どの道路が生活道路として重要か分かっている。
雨が降ると崩れやすい場所を知っている。
連絡が来たらすぐ動ける。
こうした地域密着の力は、一朝一夕ではつくれません。
施工管理者もまた、地域の現場を通じて経験を蓄積しています。
維持管理では、図面だけでは分からない現場が多く、地域を知っていること自体が技術力になることもあります。
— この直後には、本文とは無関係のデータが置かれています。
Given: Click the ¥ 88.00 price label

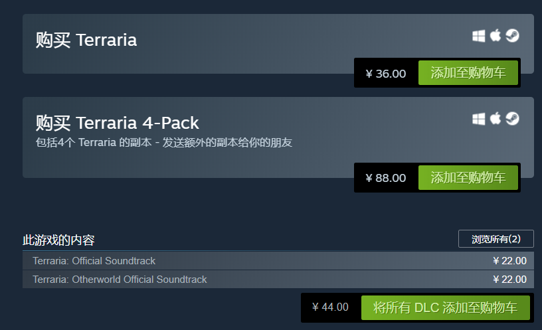Looking at the screenshot, I should [x=386, y=178].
だからこそ、地域建設業を守ることは、地域のインフラ安全保障を守ることでもあるのです。
施工管理者がこれから意識すべきこと
こうした状況の中で、施工管理者に求められる視点も変わっていきます。
まず大事なのは、維持管理業務を単なる小規模工事と見ないことです。
点検、巡回、補修、緊急対応は、地域の暮らしを支える基盤業務です。
次に、記録と標準化です。
人が少ないほど、個人の経験だけに頼る運営は限界があります。
- よく起きる不具合の対応手順
- 地域ごとの注意箇所
- 緊急時の連絡体制
- 使用資材や工法の記録
- 過去の補修履歴
こうした情報を残すことが、次の担当者や若手育成にもつながります。
さらに、発注者との対話も重要です。
現場でどんな負担があるのか、どの手続きが重いのか、どの契約方式なら回しやすいのかを、受注者側から伝えていく必要があります。
そして最後に、若手が続けられる体制を意識することです。
維持管理は地域に必要な仕事ですが、特定の人に負担が集中する仕組みのままでは、若手は定着しません。
持続可能な維持管理のためには、現場の技術だけでなく、働き方の設計も必要です。
まとめ
国土交通省の調査から、自治体発注のインフラ維持管理・更新業務を受注する建設会社が、人員不足、24時間体制維持の難しさ、利益率の低さなどの課題を抱えていることが見えてきました。
今後、インフラ老朽化に伴ってメンテナンス需要は増えていきます。
しかし、その担い手となる地域建設業や施工管理者の体制が弱ければ、必要な維持管理を安定的に続けることはできません。
この問題に対応するには、
- 包括委託や長期契約の導入
- 随意契約の柔軟な活用
- 発注者支援制度の拡充
- 物価上昇を踏まえた価格・単価対応
- 書類簡素化
- 新技術導入への支援
- 地域建設業を維持するための支援強化
といった仕組みづくりが必要です。
施工管理者にとっても、これは遠い政策の話ではありません。
日々の現場の負担、緊急対応、若手育成、会社の継続性に直結するテーマです。
これからの建設業では、「つくる力」だけでなく、守り続ける体制をどう維持するかがますます重要になります。
地域インフラを守る会社が残らなければ、地域の安全も暮らしも守れません。
だからこそ今、維持管理の担い手をどう支えるかが問われているのです。